Abstract

Objective The present study was aimed at a comprehensive analysis of acquired thrombophilia in a large series of Indian women with fetal loss. Study design Four hundred and thirty women (median age 26 years, range 18–39 years) with unexplained fetal loss (median number of abortions 3, range 1–13) were screened for the presence of antiphospholipid antibodies (APA), i.e. lupus anticoagulant (LA), IgG/M antibodies for cardiolipin (ACA), β2 glycoprotein 1 (β2 GP1) and annexin V. We also studied 100 normal healthy women (median age 24 years, range 18–30 years) who had at least one healthy child and did not have any miscarriage or other obstetric complications. Results The prevalence of persistently positive LA was 8.1% and 1% in the patients and controls, respectively (OR 8.7; 95% CI, 1.4–51; P < 0.05). The overall prevalence of IgG and/or IgM antibodies for cardiolipin, β2 GP1 and annexin V were as follows—ACA 27.9% (OR 18.9; 95% CI, 5–70; P < 0.05), β2 GP1 12.2% (OR 6.8; 95% CI, 1.8–25; P < 0.05) and annexin V 14.6% (OR 17; 95% CI, 2.9–98; P < 0.05). The conventional LA and ACA tests were positive 23.2% of the cases as against 1% in the controls (OR 14.8; 95% CI, 3.9–55; P < 0.05). The prevalence of LA, ACA, β2 GP1 and annexin V antibodies as independent risk factors were observed in 0.5%, 16.5%, 5.4% and 7.8% in the patients as against 1% each in the controls. The overall positivity for any one of the APA studied was 42.6% (OR 10.2; 95% CI, 4.5–23; P < 0.05).
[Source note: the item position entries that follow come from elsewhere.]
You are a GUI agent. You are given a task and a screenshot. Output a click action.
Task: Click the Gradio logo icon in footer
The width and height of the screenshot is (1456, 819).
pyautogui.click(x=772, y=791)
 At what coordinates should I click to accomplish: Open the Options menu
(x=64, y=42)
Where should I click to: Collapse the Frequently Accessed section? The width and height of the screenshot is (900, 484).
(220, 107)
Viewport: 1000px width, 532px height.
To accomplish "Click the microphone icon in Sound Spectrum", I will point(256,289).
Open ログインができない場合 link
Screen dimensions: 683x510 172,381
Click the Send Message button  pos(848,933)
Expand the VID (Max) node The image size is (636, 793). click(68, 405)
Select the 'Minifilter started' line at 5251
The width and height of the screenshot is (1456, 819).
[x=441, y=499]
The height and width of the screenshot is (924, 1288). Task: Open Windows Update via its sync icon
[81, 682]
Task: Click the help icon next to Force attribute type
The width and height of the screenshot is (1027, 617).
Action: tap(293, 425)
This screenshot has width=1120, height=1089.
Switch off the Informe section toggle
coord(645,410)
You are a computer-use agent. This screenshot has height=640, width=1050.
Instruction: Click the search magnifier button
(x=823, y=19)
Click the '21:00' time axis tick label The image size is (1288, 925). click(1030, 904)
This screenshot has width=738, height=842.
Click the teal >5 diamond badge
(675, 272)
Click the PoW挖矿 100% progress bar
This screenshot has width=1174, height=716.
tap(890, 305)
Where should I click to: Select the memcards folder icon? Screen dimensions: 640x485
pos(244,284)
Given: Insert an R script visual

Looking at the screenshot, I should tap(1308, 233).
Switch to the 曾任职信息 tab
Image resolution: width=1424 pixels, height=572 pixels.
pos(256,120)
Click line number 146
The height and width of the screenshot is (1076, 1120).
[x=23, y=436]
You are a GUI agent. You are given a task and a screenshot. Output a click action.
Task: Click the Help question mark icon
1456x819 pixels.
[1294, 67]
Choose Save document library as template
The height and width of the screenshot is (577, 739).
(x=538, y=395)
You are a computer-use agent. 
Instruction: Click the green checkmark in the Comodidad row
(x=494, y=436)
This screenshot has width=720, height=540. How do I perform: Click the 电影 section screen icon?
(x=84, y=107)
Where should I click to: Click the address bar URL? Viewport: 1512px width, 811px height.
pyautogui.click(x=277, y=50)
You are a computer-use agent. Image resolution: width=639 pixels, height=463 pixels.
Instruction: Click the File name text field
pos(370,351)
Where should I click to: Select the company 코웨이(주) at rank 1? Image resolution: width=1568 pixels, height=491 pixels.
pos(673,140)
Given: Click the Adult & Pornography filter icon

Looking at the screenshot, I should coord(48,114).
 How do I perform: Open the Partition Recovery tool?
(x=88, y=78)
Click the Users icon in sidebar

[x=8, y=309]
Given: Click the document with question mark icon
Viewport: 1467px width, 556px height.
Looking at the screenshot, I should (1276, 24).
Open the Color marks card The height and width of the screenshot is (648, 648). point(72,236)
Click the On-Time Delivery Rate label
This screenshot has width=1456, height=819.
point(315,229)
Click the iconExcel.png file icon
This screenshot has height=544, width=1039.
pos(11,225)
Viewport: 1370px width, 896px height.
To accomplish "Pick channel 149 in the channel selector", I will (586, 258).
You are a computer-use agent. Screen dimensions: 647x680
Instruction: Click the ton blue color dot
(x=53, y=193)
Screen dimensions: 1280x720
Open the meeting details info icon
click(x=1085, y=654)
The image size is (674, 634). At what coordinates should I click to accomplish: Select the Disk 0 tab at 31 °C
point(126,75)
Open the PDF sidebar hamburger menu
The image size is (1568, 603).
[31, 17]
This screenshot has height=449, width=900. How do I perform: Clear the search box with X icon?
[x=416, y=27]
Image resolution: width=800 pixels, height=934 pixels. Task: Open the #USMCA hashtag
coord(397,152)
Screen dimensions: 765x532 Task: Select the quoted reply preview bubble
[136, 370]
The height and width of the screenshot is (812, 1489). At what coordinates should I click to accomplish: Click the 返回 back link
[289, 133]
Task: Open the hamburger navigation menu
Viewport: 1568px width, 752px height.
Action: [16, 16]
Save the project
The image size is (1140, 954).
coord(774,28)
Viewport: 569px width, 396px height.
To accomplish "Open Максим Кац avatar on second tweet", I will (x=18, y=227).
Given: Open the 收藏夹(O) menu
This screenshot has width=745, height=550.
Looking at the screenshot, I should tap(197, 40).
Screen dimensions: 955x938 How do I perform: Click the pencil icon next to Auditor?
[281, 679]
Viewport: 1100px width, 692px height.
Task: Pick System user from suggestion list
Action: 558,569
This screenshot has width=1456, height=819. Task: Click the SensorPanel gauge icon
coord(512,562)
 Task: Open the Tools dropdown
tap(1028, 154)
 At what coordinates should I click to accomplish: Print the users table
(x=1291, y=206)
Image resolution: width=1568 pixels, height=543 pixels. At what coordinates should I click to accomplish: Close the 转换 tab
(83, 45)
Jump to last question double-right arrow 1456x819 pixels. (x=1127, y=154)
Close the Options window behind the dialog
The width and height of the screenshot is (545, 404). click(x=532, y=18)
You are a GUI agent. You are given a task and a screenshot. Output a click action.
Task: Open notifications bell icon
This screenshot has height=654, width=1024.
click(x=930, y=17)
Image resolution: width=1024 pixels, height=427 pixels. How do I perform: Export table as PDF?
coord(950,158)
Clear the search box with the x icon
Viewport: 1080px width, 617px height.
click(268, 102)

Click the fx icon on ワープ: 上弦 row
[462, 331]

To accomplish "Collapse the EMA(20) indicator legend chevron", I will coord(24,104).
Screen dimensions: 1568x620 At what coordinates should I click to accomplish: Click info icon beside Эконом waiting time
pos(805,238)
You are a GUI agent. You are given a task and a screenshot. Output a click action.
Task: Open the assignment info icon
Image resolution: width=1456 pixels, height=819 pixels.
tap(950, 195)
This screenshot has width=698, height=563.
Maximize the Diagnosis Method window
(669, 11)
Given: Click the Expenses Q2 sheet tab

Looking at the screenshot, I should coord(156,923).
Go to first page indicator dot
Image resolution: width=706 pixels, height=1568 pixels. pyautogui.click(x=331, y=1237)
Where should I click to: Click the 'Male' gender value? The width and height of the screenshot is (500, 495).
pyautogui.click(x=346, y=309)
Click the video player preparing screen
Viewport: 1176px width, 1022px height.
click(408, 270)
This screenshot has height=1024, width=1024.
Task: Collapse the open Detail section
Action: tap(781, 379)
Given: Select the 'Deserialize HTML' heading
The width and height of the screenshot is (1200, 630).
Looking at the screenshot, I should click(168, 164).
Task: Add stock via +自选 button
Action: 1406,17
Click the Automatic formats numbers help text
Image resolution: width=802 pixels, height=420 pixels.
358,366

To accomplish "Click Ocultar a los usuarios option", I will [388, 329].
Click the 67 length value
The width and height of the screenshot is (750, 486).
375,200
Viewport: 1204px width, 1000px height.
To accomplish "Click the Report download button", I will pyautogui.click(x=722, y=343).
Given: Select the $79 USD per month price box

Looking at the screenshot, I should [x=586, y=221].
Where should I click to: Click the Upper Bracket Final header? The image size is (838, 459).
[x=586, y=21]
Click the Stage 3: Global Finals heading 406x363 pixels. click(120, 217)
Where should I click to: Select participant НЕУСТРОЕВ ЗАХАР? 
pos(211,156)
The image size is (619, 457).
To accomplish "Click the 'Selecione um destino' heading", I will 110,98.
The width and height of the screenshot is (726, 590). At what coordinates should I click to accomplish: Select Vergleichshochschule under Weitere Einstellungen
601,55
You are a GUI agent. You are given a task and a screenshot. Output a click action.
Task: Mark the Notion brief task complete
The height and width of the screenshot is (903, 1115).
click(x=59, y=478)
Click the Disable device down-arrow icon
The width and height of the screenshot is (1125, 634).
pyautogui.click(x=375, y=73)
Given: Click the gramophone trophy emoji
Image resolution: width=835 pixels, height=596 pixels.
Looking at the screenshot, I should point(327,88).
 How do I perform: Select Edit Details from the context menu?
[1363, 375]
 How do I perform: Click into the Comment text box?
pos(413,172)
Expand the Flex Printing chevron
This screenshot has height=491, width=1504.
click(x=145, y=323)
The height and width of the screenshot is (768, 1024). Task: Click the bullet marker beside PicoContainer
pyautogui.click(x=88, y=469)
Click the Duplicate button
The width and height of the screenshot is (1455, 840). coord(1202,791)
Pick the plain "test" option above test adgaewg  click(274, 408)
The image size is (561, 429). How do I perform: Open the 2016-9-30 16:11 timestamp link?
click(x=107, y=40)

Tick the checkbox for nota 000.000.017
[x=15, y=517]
Conclusion The present study thus indicates the importance of APA in women experiencing fetal loss where all the conventional causes of miscarriages have been ruled out. It also suggests that conventional APA assays (LA and ACA) are effective in the detection of a majority of APA positive cases and by the addition of other cofactor-dependent (β2 GP1 and annexin V) APA assays, there is a considerable increase in the diagnostic efficiency in the detection of APA.